There is nothing like the look on a nurse’s face as she shakes you awake and says, “We need you to wait in the hall.” There is nothing like the overlapping, relentless beeps coming from countless sensors that are all screaming the same information: SOMETHING TERRIBLE IS HAPPENING TO YOUR BABY.
You stand in the hall, blinking yourself awake, and watch the bent backs of the medical team as orders are shouted back and forth and even more people come sprinting into your child’s room lugging equipment in emergency-orange cases.
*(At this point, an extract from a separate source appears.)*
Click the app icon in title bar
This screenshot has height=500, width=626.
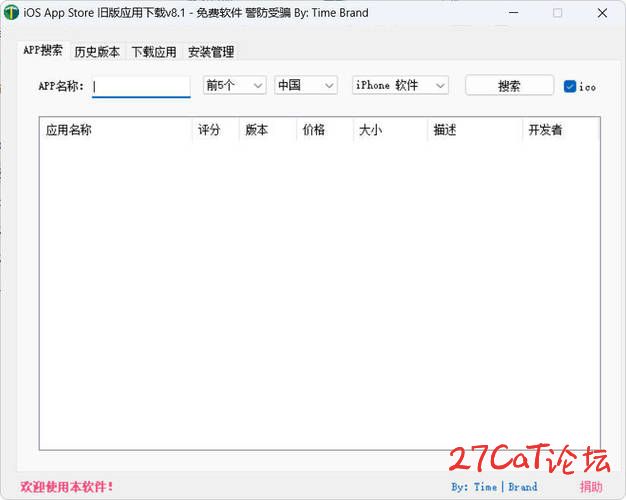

By now you’re shaking so hard you can barely pace in a straight line—and then suddenly someone has put a soda (maybe for the sugar?) in your hand, which you can’t steady enough to bring to your face. And now a new sensation comes on, an adrenaline surge spiking a metallic taste through your tongue.
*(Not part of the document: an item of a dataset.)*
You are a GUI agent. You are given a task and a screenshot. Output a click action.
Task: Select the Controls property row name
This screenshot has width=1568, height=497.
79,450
Now someone has set you down in a chair and a doctor in a white coat is asking you if you want to call your wife. In fact, no, the last thing you want to do is call your wife because what she will hear on the other end of the line—your quaking voice—will scare her even more than the phrase “cardiac arrest.”
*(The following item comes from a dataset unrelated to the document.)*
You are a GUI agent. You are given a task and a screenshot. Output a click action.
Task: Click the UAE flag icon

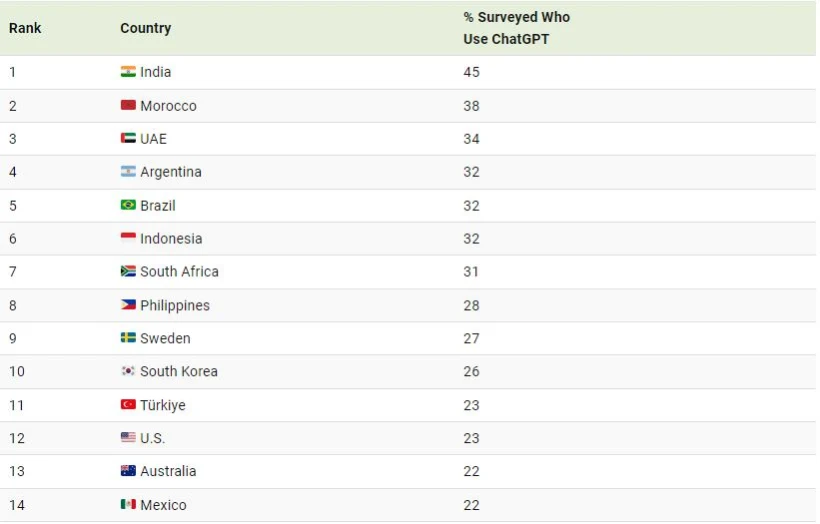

And then, it’s just … over. The beeping returns to a steady, reassuring rhythm. The layers of doctors and nurses begin to peel away and wander back to their stations and departments.
Later, you will learn that this entire event lasted about six minutes, but every sensation will feel as if it unfolded over hours.
The doctors will clarify that your child’s heart didn’t stop but that, for a time, there was no pulse. The term “bradying” will be repeated several times and, later, when you can finally steady your fingers on your laptop keyboard, Google will tell you that it’s the verb tense of bradycardia, or low heart rate, which typically doesn’t elicit symptoms until it dips below 50 bpm.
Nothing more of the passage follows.